Hand Anatomy

Hand Anatomy

Hand anatomy is a complex but interesting subject. The structure of the hand, especially of the wrist and the palm is so exclusive that it enables us to perform all types of activities. This article more information about the bones which support the wonderful mechanism of a human hand.
Bodytomy Staff
A hand consists of several bones joined in a perfect manner because of which we are able to eat, write, lift, type, shave, clean, etc. We can locomote our hand in many different directions and positions. The wrist joint and the joints in fingers enable us to perform all types of activities. Nerves, blood vessels, muscles, bones and joints, ligaments, and tendons are main parts of the human hand.
Anatomy of Human Hand
The human body consists of several organs. Anatomy of organs is a complex subject, but knowing the hand or foot anatomy is essential because these parts are more prone to injuries as they promote various kinds of movements. As the wrist and the hand consist of 27 bones, plastic surgeons, orthopedic surgeons, and the physiotherapists require exceptional skill to treat hand fractures or injuries. Take a look at the figure below. It shows the bones of the human hand.
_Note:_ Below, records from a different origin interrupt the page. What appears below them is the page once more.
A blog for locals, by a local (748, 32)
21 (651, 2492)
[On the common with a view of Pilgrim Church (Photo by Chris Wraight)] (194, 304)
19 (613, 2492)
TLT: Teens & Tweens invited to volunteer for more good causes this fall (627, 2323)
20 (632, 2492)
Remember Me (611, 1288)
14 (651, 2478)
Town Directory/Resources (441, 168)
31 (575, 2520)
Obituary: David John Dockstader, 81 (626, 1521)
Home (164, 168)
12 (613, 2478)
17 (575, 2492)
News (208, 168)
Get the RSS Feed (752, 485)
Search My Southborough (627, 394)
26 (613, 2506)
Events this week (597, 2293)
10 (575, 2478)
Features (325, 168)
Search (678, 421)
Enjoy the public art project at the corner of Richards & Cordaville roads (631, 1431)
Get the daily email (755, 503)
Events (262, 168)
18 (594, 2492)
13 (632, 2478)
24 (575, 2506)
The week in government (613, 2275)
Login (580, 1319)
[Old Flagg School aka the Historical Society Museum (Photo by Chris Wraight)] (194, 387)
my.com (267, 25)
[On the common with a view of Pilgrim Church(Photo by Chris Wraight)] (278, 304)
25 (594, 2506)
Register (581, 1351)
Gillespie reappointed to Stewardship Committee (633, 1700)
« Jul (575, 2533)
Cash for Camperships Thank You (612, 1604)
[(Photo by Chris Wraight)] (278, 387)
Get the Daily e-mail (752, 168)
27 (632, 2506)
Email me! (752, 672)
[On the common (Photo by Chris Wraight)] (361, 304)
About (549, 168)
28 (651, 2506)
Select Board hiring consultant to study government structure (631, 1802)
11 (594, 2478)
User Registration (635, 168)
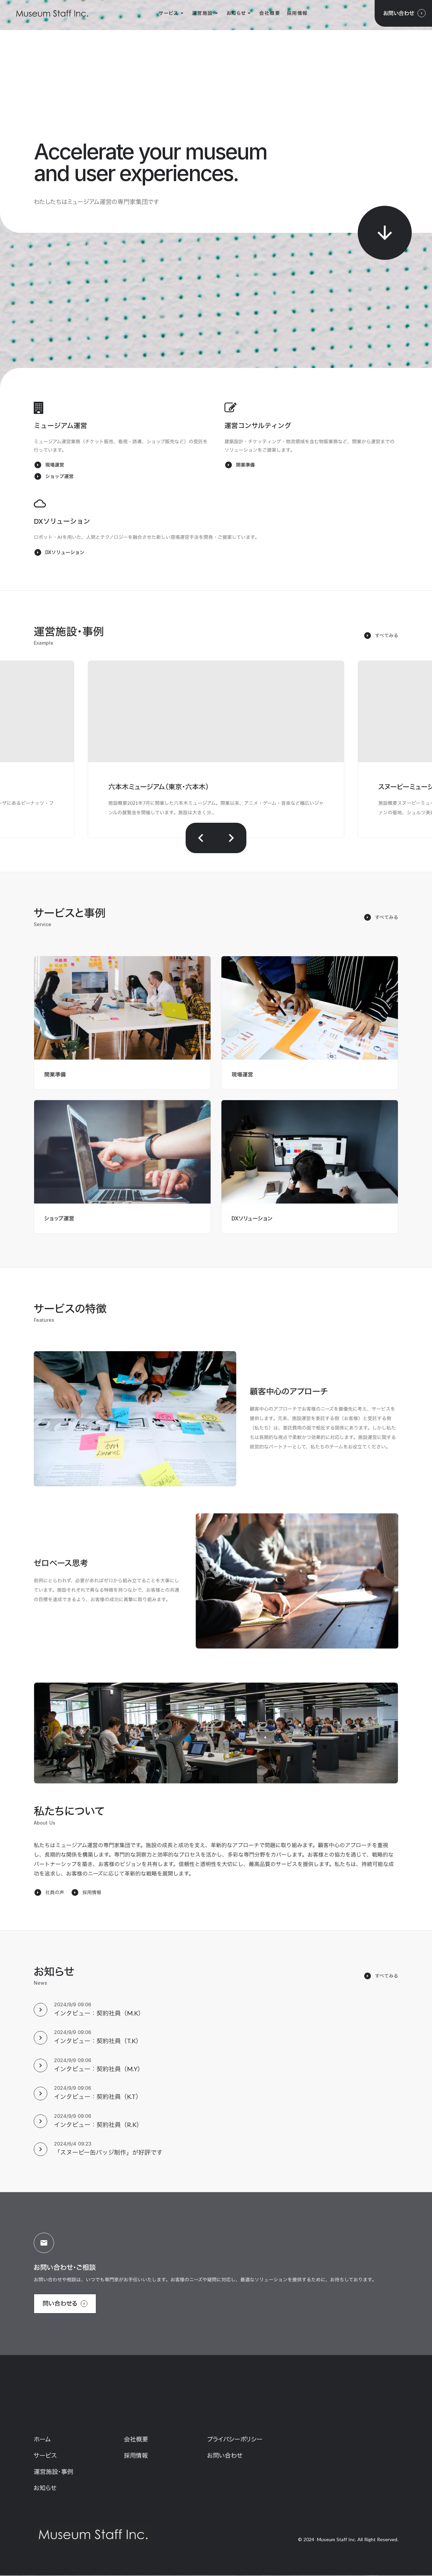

Human Hand Bones Anatomy Isolated On White Vector
Wrist Anatomy
The two parallel bones, the radius and the ulna of the forearm end near the wrist joint. The fibrocartilage separates the ulna from the wrist. The eight small bones of the wrist are recognized as carpal bones. The end of the forearm is connected to the hand with the help of thirteen bones. The carpal bones of the wrist consist of two rows of bones, namely, the proximal row containing the scaphoid, lunate, and triquetrum (beginning with the thumb side) and the distal row consisting of the trapezium, trapezoid, capitate, hamate, and pisiform bones. All these bones play an important role in the anatomy of the wrist.
Palm Anatomy
The bones of the hand (palm) are known as metacarpal bones. All five metacarpals together are recognized as the metacarpus. Wrist, palm, and fingers are thus made up of several small joints. All small carpal bones join the bones lying next to them, and thus make the anatomy of the human hand very complex. The bones in the fingers and thumb are known as phalanges. The metacarpals are attached to phalanges. Proximal, middle, and distal are the three types of phalanges in the fingers. Proximal phalanges are present at the start of the fingers. All fingers except the thumbs (also known as pollex) have middle phalanges. Distal phalanges are present at the end of the fingers. A thumb has proximal and distal phalanges. Eight carpal bones, five metacarpals, and fourteen phalanges (total 27 bones) comprise the hand.
Apart from the bones, nerves, muscles and tendons in the hand are important part of the hand structure. Fingertips have dense network of nerves. Flexor retinaculum and palmar aponeurosis are the two connective tissues which are present over the carpal bones and over the long tendons of the fingers respectively. Another connective tissue known as the palmar aponeurosis plays an important role in developing the ridges in the palm, because of which we can hold objects firmly. You must have heard about carpal tunnel syndrome; which involves damaged median nerve resulting in pain in wrist and fingers or numbness in fingers. The radial and ulnar arteries provide blood to the hand. Ulnar, radial, and median nerves along with the posterior antebrachial cutaneous play an important role in hand activities. A number of muscles promote the extension and abduction of the wrist and fingers. They also promote flexion, supination, circumduction, and pronation of the hand.
Performing hand and wrist strengthening exercises regularly can help prevent hand and wrist problems. Those who have come across hand or wrist injury, must have experienced severe unbearable pain, as the hand is made up of several joints. Though surgeons study the anatomy of the hand in detail, correcting wrist or hand fractures involves tremendous skill. Only an experienced surgeon and physiotherapist can ensure normal movement of the hand after a serious injury.
Disclaimer: This Bodytomy article is for informative purposes only, and should not be used as a replacement for expert medical advice.